LLMLingua：集成LlamaIndex，对提示进行压缩，提供大语言模型的高效推理-编程学习网

LLMLingua是微软的研究人员发布在EMNLP 2023的一篇论文，LongLLMLingua是一种通过快速压缩增强llm在长上下文场景中感知关键信息的能力的方法。

LLMLingua与llamindex的协同工作

LLMLingua作为解决LLM应用程序中冗长提示的开创性解决方案而出现。该方法侧重于压缩冗长提示，同时保证语义完整性和提高推理速度。它结合了各种压缩策略，提供了一种微妙的方法来平衡提示长度和计算效率。

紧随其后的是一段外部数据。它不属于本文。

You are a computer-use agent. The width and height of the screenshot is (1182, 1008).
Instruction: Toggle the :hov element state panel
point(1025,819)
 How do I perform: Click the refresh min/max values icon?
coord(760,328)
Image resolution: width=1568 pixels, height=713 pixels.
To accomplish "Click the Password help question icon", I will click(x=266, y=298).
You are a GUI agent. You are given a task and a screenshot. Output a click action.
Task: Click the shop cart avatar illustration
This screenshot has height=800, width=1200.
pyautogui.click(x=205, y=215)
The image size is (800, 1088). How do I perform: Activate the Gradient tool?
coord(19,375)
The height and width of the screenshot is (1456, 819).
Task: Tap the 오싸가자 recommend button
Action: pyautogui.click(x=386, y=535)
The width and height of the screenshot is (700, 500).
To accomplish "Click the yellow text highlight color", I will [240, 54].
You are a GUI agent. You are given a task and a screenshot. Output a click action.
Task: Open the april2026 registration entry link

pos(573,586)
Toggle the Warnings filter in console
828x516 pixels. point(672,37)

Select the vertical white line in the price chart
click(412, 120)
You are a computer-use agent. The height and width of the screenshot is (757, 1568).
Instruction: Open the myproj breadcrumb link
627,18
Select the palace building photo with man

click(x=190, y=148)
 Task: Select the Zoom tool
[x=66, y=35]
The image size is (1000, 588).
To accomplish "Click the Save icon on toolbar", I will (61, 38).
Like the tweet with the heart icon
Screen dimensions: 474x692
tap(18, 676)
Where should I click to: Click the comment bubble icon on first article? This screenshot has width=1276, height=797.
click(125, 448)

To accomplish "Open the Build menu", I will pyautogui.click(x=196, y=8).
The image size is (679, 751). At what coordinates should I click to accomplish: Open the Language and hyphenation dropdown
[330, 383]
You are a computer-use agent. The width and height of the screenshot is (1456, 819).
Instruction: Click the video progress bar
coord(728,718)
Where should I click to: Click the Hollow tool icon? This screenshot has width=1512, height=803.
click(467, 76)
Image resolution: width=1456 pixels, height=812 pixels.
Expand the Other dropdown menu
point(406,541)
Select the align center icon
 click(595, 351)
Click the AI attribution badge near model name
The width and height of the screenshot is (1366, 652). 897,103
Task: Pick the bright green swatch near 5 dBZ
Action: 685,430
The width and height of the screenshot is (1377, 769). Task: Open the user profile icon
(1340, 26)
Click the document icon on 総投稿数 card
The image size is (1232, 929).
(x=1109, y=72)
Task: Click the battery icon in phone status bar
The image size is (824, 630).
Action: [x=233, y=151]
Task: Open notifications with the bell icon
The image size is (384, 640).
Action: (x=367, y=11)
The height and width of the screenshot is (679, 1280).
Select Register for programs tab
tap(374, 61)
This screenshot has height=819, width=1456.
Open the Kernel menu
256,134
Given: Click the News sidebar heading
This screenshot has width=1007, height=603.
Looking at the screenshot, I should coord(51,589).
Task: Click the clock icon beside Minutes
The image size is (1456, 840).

以下是LLMLingua与LlamaIndex集成的优势:

LLMLingua与LlamaIndex的集成标志着llm在快速优化方面迈出了重要的一步。LlamaIndex是一个包含为各种LLM应用程序量身定制的预优化提示的专门的存储库，通过这种集成LLMLingua可以访问丰富的特定于领域的、经过微调的提示，从而增强其提示压缩能力。

LLMLingua的提示压缩技术和LlamaIndex的优化提示库之间的协同作用提高了LLM应用程序的效率。利用LLAMA的专门提示，LLMLingua可以微调其压缩策略，确保保留特定于领域的上下文，同时减少提示长度。这种协作极大地加快了推理速度，同时保留了关键领域的细微差别。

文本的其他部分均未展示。